[Collected data entries]

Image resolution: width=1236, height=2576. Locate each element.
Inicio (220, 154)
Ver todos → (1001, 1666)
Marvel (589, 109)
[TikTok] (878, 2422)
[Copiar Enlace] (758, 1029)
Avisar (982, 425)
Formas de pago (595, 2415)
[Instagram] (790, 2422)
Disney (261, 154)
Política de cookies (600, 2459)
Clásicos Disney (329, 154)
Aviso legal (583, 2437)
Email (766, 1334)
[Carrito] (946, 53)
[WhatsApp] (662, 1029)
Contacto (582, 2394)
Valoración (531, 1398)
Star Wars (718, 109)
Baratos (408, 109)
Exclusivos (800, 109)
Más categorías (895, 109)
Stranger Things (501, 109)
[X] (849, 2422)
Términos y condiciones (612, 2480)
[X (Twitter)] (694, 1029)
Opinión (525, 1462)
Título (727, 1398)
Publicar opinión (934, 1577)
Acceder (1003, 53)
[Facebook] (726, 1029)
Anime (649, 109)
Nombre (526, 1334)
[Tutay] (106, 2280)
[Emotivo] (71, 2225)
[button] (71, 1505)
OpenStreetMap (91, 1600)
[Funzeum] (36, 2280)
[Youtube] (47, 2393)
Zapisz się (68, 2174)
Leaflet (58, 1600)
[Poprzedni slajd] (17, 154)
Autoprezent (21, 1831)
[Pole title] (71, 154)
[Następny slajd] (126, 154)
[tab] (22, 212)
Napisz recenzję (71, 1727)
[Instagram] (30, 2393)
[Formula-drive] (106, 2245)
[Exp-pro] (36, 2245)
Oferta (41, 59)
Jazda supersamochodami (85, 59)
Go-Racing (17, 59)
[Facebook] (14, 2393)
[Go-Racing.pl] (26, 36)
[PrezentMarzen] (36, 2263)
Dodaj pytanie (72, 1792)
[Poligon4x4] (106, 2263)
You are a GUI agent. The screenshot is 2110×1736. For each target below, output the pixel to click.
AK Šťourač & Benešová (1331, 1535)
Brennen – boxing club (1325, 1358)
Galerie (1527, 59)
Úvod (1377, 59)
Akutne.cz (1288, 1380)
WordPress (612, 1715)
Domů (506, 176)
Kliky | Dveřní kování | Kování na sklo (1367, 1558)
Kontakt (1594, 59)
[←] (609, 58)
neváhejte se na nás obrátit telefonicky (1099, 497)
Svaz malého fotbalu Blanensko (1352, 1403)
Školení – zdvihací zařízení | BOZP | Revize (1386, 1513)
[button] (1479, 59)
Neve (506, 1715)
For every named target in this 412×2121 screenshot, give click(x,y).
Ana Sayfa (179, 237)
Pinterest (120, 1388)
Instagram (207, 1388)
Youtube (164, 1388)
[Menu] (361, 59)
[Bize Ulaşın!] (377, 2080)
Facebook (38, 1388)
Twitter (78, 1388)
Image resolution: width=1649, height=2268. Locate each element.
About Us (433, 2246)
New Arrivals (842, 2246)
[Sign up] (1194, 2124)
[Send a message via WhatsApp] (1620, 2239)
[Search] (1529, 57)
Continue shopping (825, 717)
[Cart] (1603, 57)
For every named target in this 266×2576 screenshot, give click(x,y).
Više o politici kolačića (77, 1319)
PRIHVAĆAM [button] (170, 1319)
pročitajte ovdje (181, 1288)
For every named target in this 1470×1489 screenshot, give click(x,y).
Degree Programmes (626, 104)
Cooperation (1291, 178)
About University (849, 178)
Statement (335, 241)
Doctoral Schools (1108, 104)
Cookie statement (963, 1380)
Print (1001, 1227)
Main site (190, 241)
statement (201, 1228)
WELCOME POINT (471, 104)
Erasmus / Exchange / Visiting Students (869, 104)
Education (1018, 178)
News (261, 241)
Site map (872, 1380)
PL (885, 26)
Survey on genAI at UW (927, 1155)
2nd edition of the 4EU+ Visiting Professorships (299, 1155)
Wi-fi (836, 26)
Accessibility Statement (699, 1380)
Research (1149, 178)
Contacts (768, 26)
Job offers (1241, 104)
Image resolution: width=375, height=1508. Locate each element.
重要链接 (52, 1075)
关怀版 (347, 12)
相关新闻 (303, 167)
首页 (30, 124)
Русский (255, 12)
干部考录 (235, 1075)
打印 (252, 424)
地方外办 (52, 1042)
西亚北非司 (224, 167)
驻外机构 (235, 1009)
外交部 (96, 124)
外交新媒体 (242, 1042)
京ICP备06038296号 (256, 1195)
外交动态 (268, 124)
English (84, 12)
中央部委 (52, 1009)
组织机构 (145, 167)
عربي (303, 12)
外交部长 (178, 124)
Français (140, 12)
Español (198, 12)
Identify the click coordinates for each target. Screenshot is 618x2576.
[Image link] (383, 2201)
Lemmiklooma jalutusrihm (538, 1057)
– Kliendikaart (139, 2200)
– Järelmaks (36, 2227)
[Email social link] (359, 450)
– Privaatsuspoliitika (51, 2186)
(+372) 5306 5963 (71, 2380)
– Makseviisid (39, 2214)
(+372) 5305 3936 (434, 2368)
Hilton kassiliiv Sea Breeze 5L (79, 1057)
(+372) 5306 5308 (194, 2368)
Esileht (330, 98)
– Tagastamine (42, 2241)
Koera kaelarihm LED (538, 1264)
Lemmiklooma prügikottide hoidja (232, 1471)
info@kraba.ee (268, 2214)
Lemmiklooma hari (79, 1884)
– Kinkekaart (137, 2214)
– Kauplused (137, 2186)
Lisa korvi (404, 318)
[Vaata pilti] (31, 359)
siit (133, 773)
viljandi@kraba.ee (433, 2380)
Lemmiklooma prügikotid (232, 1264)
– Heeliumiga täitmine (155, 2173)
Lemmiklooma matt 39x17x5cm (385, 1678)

Task to complete: Using the entries above, give again exactly the lines from the line holding "Jazda supersamochodami (85, 59)" through the line holding "About Us (433, 2246)". Include both end lines and nothing else.

Task answer:
Jazda supersamochodami (85, 59)
Go-Racing (17, 59)
[Facebook] (14, 2393)
[Go-Racing.pl] (26, 36)
[PrezentMarzen] (36, 2263)
Dodaj pytanie (72, 1792)
[Poligon4x4] (106, 2263)
You are a GUI agent. The screenshot is 2110×1736. For each target below, output the pixel to click.
AK Šťourač & Benešová (1331, 1535)
Brennen – boxing club (1325, 1358)
Galerie (1527, 59)
Úvod (1377, 59)
Akutne.cz (1288, 1380)
WordPress (612, 1715)
Domů (506, 176)
Kliky | Dveřní kování | Kování na sklo (1367, 1558)
Kontakt (1594, 59)
[←] (609, 58)
neváhejte se na nás obrátit telefonicky (1099, 497)
Svaz malého fotbalu Blanensko (1352, 1403)
Školení – zdvihací zařízení | BOZP | Revize (1386, 1513)
[button] (1479, 59)
Neve (506, 1715)
For every named target in this 412×2121 screenshot, give click(x,y).
Ana Sayfa (179, 237)
Pinterest (120, 1388)
Instagram (207, 1388)
Youtube (164, 1388)
[Menu] (361, 59)
[Bize Ulaşın!] (377, 2080)
Facebook (38, 1388)
Twitter (78, 1388)
Image resolution: width=1649, height=2268. Locate each element.
About Us (433, 2246)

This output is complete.